* **Activity**
Each line below is to be copied exactly as it appears.

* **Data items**
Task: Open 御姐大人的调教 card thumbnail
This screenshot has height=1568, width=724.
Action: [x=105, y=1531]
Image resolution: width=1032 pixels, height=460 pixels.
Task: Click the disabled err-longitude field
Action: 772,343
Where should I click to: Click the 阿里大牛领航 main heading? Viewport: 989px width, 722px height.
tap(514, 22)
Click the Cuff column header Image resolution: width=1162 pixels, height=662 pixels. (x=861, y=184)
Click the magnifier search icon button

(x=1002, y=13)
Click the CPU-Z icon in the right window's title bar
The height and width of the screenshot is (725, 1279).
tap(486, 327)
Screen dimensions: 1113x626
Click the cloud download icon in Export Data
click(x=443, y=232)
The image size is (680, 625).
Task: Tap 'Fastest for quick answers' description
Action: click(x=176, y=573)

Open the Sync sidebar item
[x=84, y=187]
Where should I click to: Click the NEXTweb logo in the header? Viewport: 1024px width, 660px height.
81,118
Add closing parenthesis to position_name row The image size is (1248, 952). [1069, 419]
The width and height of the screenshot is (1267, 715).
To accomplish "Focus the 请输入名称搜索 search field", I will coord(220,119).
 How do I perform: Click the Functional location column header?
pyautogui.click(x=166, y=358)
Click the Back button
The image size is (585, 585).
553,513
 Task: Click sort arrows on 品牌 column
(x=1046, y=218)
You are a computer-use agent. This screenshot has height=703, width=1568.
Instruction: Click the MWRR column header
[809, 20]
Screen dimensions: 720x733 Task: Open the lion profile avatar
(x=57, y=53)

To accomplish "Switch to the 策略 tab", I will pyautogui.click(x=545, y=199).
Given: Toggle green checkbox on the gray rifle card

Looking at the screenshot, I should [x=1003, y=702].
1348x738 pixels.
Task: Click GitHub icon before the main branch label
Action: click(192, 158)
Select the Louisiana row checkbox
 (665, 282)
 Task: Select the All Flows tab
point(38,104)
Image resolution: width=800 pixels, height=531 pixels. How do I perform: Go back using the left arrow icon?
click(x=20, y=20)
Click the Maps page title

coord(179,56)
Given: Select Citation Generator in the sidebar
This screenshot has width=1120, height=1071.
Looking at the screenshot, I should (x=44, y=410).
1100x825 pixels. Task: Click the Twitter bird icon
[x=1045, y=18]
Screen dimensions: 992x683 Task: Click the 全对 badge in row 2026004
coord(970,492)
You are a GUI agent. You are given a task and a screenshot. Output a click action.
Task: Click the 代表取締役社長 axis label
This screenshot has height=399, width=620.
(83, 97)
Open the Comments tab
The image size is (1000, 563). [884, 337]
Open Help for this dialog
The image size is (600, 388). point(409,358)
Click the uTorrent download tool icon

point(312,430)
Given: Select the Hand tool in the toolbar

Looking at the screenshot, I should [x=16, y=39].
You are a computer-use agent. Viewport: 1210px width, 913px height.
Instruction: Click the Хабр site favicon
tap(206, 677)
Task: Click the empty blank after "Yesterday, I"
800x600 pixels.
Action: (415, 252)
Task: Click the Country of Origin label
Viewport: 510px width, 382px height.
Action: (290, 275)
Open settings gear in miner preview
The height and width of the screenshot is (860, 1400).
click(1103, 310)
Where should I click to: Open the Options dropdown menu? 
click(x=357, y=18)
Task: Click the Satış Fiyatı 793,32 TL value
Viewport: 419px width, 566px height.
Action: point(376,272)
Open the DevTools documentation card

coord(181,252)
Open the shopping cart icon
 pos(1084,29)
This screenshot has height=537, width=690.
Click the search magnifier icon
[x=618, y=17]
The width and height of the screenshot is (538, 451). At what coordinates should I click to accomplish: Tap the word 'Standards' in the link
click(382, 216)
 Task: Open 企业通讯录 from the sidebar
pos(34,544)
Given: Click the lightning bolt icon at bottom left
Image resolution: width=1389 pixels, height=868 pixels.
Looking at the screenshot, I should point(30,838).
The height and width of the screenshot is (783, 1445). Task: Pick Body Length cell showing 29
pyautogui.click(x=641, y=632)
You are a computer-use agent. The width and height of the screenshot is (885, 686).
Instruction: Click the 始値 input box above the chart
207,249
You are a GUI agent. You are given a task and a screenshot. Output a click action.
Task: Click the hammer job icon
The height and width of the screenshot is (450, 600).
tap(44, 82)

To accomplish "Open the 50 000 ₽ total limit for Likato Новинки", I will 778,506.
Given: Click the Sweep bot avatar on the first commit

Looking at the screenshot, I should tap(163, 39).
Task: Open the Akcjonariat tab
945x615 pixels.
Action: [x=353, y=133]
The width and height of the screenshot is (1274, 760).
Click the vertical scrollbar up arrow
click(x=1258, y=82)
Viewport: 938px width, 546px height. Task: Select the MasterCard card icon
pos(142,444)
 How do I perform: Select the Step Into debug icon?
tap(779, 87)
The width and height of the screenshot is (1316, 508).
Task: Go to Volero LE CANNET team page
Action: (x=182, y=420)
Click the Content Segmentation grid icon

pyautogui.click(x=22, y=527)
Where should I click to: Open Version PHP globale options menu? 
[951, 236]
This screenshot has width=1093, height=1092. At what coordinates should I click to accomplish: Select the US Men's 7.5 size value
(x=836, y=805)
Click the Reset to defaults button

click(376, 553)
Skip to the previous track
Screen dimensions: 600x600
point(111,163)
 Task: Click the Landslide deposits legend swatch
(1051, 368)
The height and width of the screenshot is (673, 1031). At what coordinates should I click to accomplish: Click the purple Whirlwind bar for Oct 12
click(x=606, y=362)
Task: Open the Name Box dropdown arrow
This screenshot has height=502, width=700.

* **Response**
Task: Open 御姐大人的调教 card thumbnail
This screenshot has height=1568, width=724.
Action: [x=105, y=1531]
Image resolution: width=1032 pixels, height=460 pixels.
Task: Click the disabled err-longitude field
Action: 772,343
Where should I click to: Click the 阿里大牛领航 main heading? Viewport: 989px width, 722px height.
tap(514, 22)
Click the Cuff column header Image resolution: width=1162 pixels, height=662 pixels. (x=861, y=184)
Click the magnifier search icon button

(x=1002, y=13)
Click the CPU-Z icon in the right window's title bar
The height and width of the screenshot is (725, 1279).
tap(486, 327)
Screen dimensions: 1113x626
Click the cloud download icon in Export Data
click(x=443, y=232)
The image size is (680, 625).
Task: Tap 'Fastest for quick answers' description
Action: click(x=176, y=573)

Open the Sync sidebar item
[x=84, y=187]
Where should I click to: Click the NEXTweb logo in the header? Viewport: 1024px width, 660px height.
81,118
Add closing parenthesis to position_name row The image size is (1248, 952). [1069, 419]
The width and height of the screenshot is (1267, 715).
To accomplish "Focus the 请输入名称搜索 search field", I will coord(220,119).
 How do I perform: Click the Functional location column header?
pyautogui.click(x=166, y=358)
Click the Back button
The image size is (585, 585).
553,513
 Task: Click sort arrows on 品牌 column
(x=1046, y=218)
You are a computer-use agent. This screenshot has height=703, width=1568.
Instruction: Click the MWRR column header
[809, 20]
Screen dimensions: 720x733 Task: Open the lion profile avatar
(x=57, y=53)

To accomplish "Switch to the 策略 tab", I will pyautogui.click(x=545, y=199).
Given: Toggle green checkbox on the gray rifle card

Looking at the screenshot, I should [x=1003, y=702].
1348x738 pixels.
Task: Click GitHub icon before the main branch label
Action: click(192, 158)
Select the Louisiana row checkbox
 (665, 282)
 Task: Select the All Flows tab
point(38,104)
Image resolution: width=800 pixels, height=531 pixels. How do I perform: Go back using the left arrow icon?
click(x=20, y=20)
Click the Maps page title

coord(179,56)
Given: Select Citation Generator in the sidebar
This screenshot has width=1120, height=1071.
Looking at the screenshot, I should (x=44, y=410).
1100x825 pixels. Task: Click the Twitter bird icon
[x=1045, y=18]
Screen dimensions: 992x683 Task: Click the 全对 badge in row 2026004
coord(970,492)
You are a GUI agent. You are given a task and a screenshot. Output a click action.
Task: Click the 代表取締役社長 axis label
This screenshot has height=399, width=620.
(83, 97)
Open the Comments tab
The image size is (1000, 563). [884, 337]
Open Help for this dialog
The image size is (600, 388). point(409,358)
Click the uTorrent download tool icon

point(312,430)
Given: Select the Hand tool in the toolbar

Looking at the screenshot, I should [x=16, y=39].
You are a computer-use agent. Viewport: 1210px width, 913px height.
Instruction: Click the Хабр site favicon
tap(206, 677)
Task: Click the empty blank after "Yesterday, I"
800x600 pixels.
Action: (415, 252)
Task: Click the Country of Origin label
Viewport: 510px width, 382px height.
Action: (290, 275)
Open settings gear in miner preview
The height and width of the screenshot is (860, 1400).
click(1103, 310)
Where should I click to: Open the Options dropdown menu? 
click(x=357, y=18)
Task: Click the Satış Fiyatı 793,32 TL value
Viewport: 419px width, 566px height.
Action: point(376,272)
Open the DevTools documentation card

coord(181,252)
Open the shopping cart icon
 pos(1084,29)
This screenshot has height=537, width=690.
Click the search magnifier icon
[x=618, y=17]
The width and height of the screenshot is (538, 451). At what coordinates should I click to accomplish: Tap the word 'Standards' in the link
click(382, 216)
 Task: Open 企业通讯录 from the sidebar
pos(34,544)
Given: Click the lightning bolt icon at bottom left
Image resolution: width=1389 pixels, height=868 pixels.
Looking at the screenshot, I should point(30,838).
The height and width of the screenshot is (783, 1445). Task: Pick Body Length cell showing 29
pyautogui.click(x=641, y=632)
You are a computer-use agent. The width and height of the screenshot is (885, 686).
Instruction: Click the 始値 input box above the chart
207,249
You are a GUI agent. You are given a task and a screenshot. Output a click action.
Task: Click the hammer job icon
The height and width of the screenshot is (450, 600).
tap(44, 82)

To accomplish "Open the 50 000 ₽ total limit for Likato Новинки", I will 778,506.
Given: Click the Sweep bot avatar on the first commit

Looking at the screenshot, I should tap(163, 39).
Task: Open the Akcjonariat tab
945x615 pixels.
Action: [x=353, y=133]
The width and height of the screenshot is (1274, 760).
Click the vertical scrollbar up arrow
click(x=1258, y=82)
Viewport: 938px width, 546px height. Task: Select the MasterCard card icon
pos(142,444)
 How do I perform: Select the Step Into debug icon?
tap(779, 87)
The width and height of the screenshot is (1316, 508).
Task: Go to Volero LE CANNET team page
Action: (x=182, y=420)
Click the Content Segmentation grid icon

pyautogui.click(x=22, y=527)
Where should I click to: Open Version PHP globale options menu? 
[951, 236]
This screenshot has width=1093, height=1092. At what coordinates should I click to accomplish: Select the US Men's 7.5 size value
(x=836, y=805)
Click the Reset to defaults button

click(376, 553)
Skip to the previous track
Screen dimensions: 600x600
point(111,163)
 Task: Click the Landslide deposits legend swatch
(1051, 368)
The height and width of the screenshot is (673, 1031). At what coordinates should I click to accomplish: Click the purple Whirlwind bar for Oct 12
click(x=606, y=362)
Task: Open the Name Box dropdown arrow
This screenshot has height=502, width=700.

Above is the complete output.